On further appeal,sub nom. Westcourt Corporation Sdn Bhd lwn. Tribunal
Tuntutan Pembeli Rumah [2004] 4 CLJ 203, the Federal Court through the
judgment of Ahmad Fairuz CJ Malaysia, in affirming the decision of the Court
of Appeal that the Homebuyers Claim Tribunal has jurisdiction to hear and
adjudicate on cases where the sale and purchase agreement was entered into
before 1 December 2002, indirectly approved the Court of Appeal's
enunciation of the above principles governing the interpretation of the
housing legislation.
Discrepancies Between Completed Buildings And Plans
It was submitted for the defendant that:
1. the discrepancies between the completed buildings and the plans
annexed to the SPA do not constitute a breach of the housing legislation, as
the SPA is a verbatim reproduction of the agreement prescribed under
Schedule H to the Regulations, since the words "required by the Appropriate
Authority" in cl. 12 should be construed contextually in ascribing the
actual meaning, relying onEdyvane v.
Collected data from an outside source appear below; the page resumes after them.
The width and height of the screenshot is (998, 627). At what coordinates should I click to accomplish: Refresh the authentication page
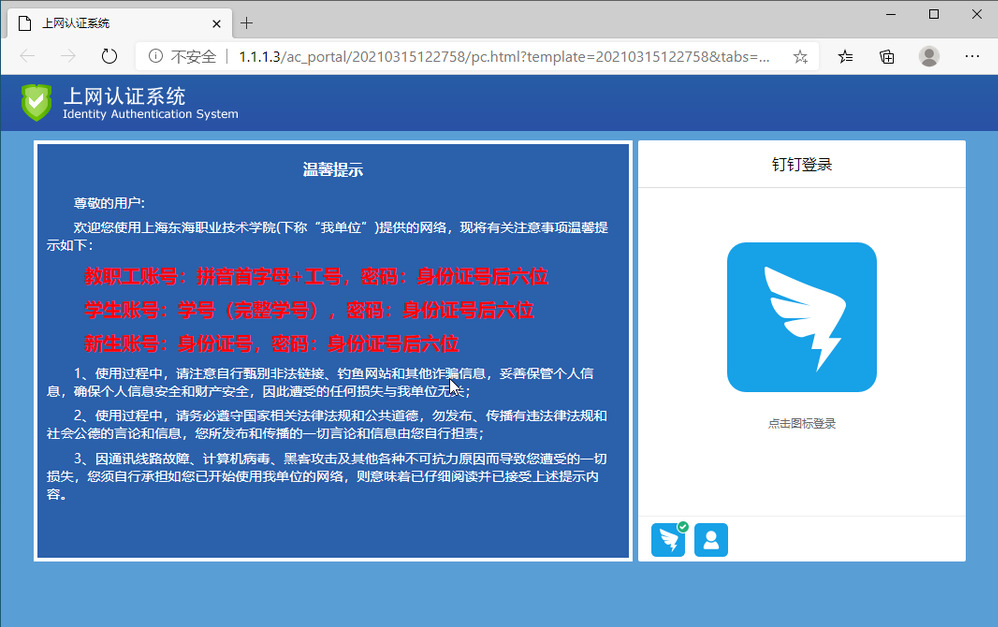pyautogui.click(x=109, y=57)
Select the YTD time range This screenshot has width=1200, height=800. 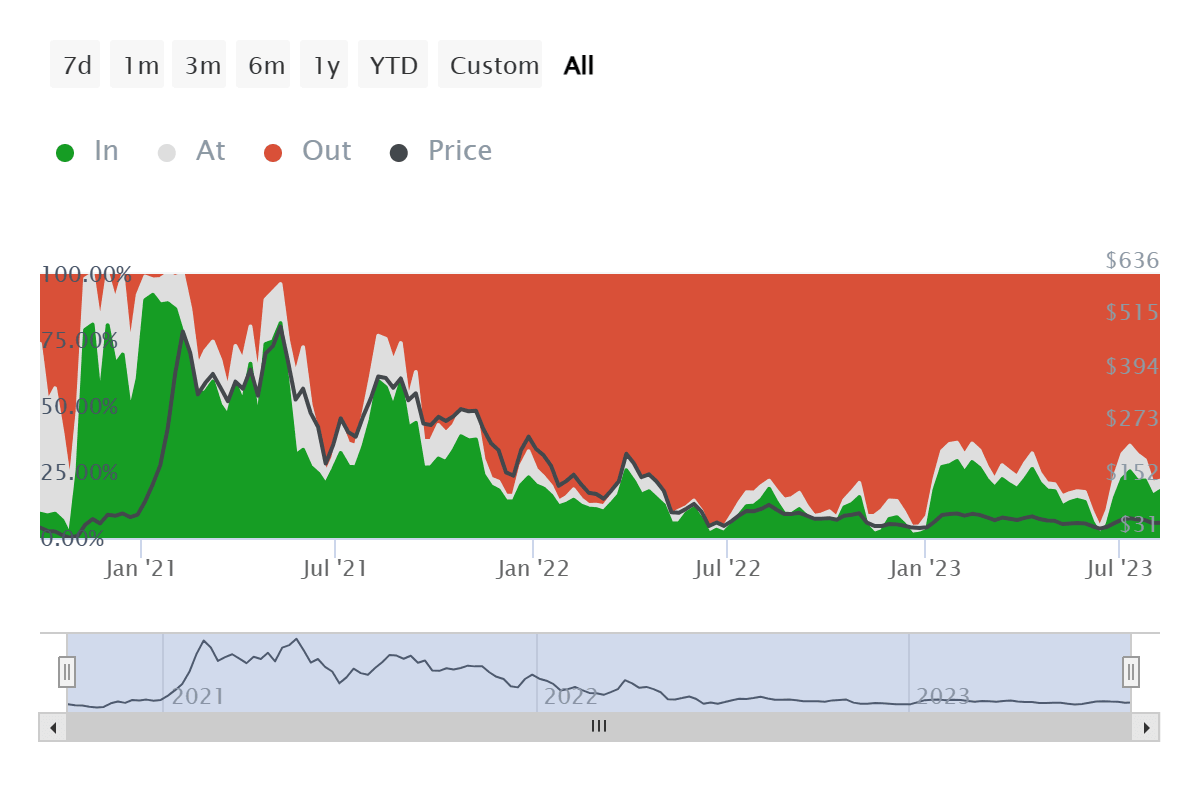tap(393, 64)
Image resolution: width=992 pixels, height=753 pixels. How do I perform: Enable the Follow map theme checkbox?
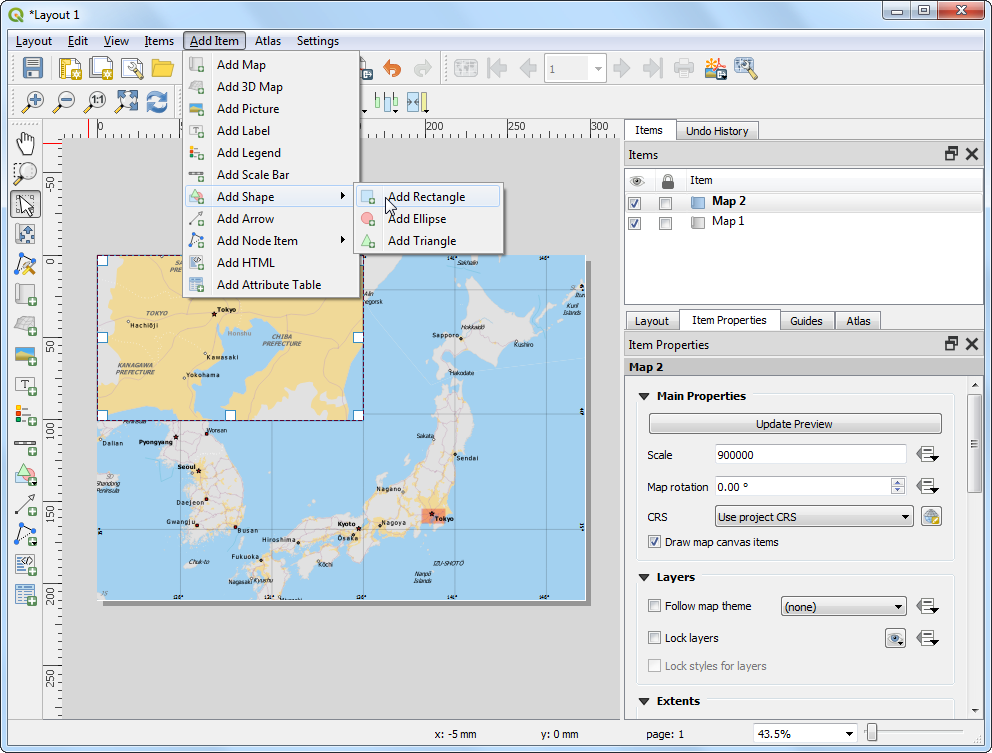pyautogui.click(x=655, y=606)
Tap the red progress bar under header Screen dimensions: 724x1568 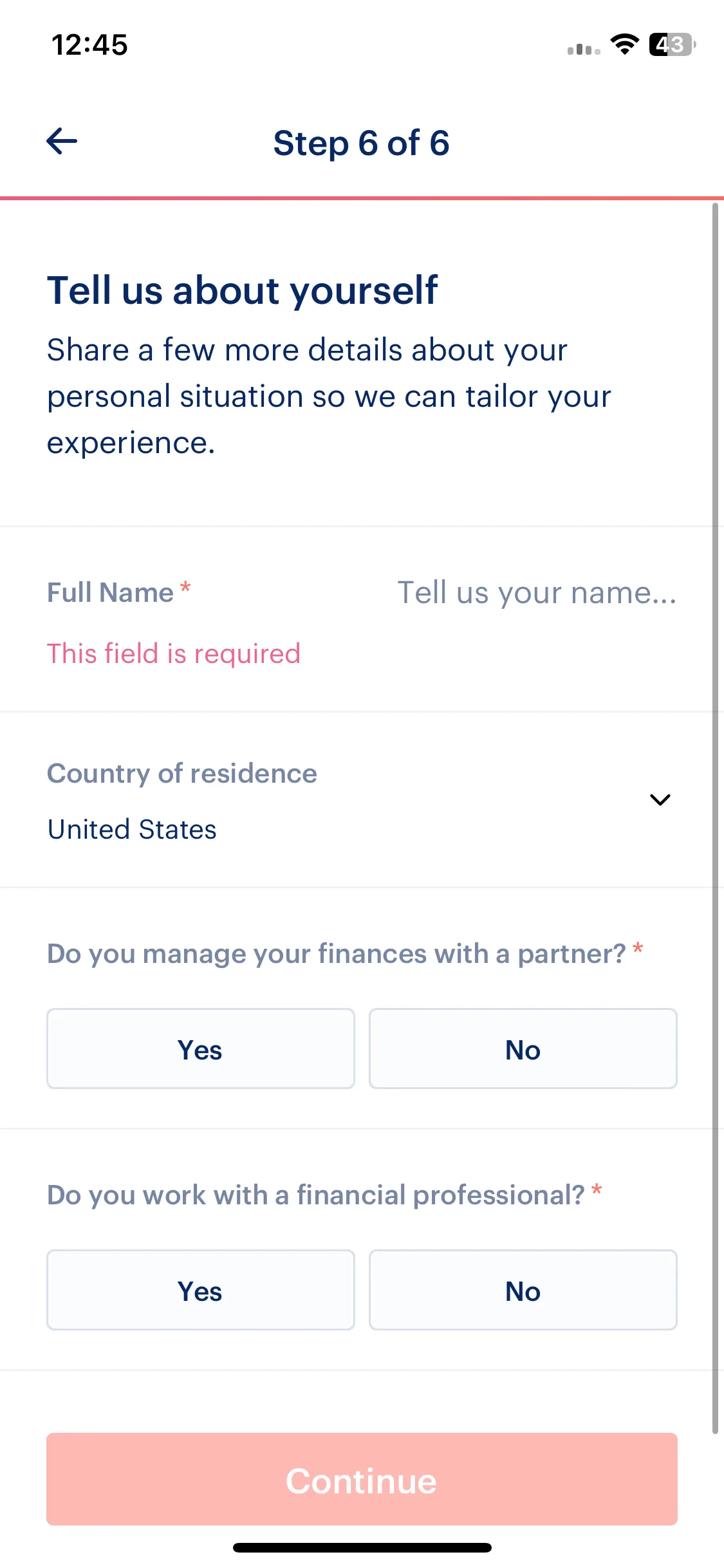tap(362, 198)
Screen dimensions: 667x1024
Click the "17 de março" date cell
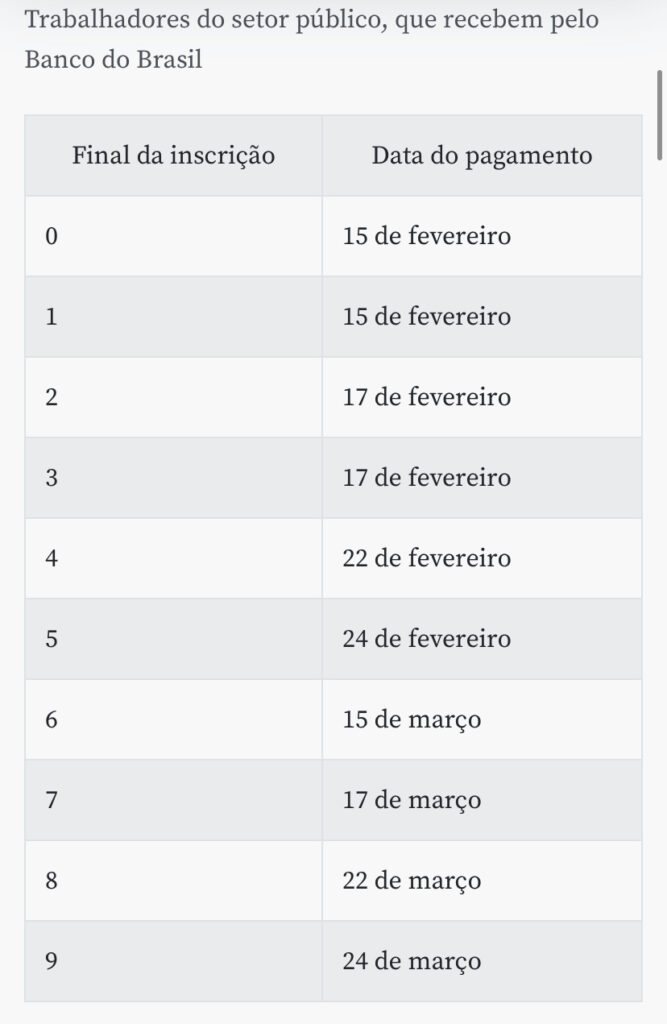(x=481, y=800)
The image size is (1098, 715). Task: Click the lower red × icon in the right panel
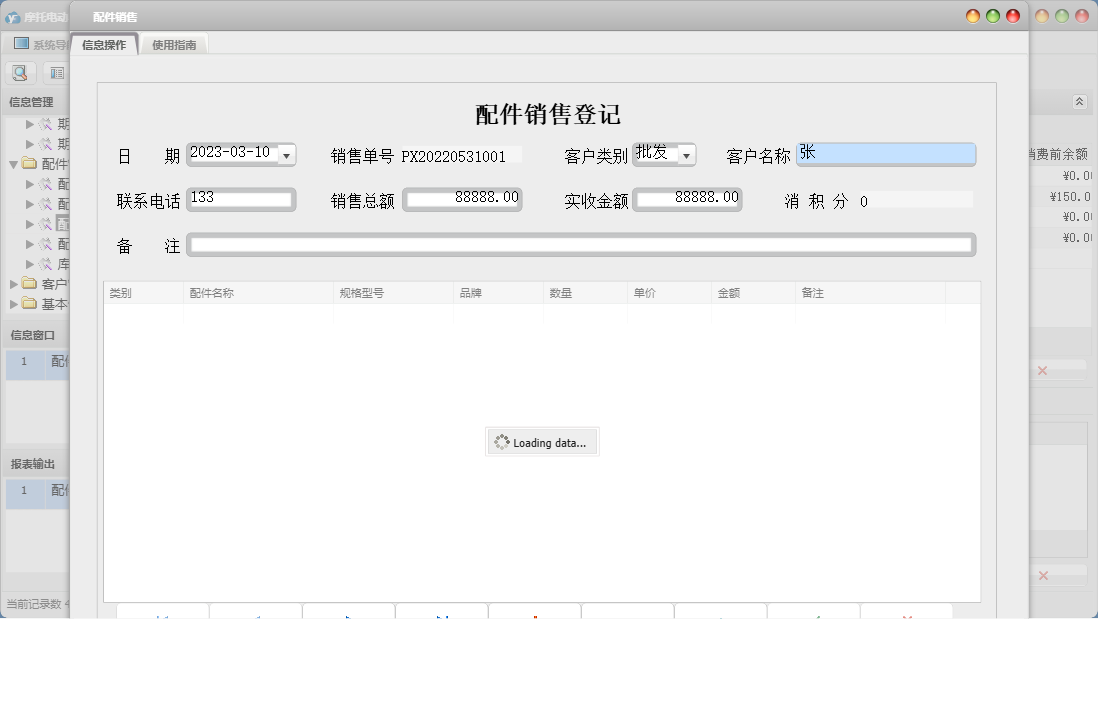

Donnelly & Others [1946] NZLR
263; and
2. the changes and deviations are permitted and necessitated by
circumstances.
The response of the plaintiffs is that:
1. the developer has a strict obligation to comply with the contractual
provisions which must be given full force; and
2. the "Appropriate Authority" in cl. 31(b) does not include the
architect or structural engineer employed by the defendant.
In my judgment, the rights and obligations of the parties herein are to
be determined by reference to the SPA which is to be construed together with
the provisions of the housing legislation.
It is common ground that the unit is a housing accommodation in a
subdivided building and so the SPA is governed by reg. 11(1) which where
relevant merits reproduction as follows:
where the contract of sale is for the sale and purchase of a housing
accommodation in a subdivided building, it shall be in the form prescribed
in Schedule H.
There is no dispute that the SPA has incorporated the terms and
conditions of Schedule H to the Regulations.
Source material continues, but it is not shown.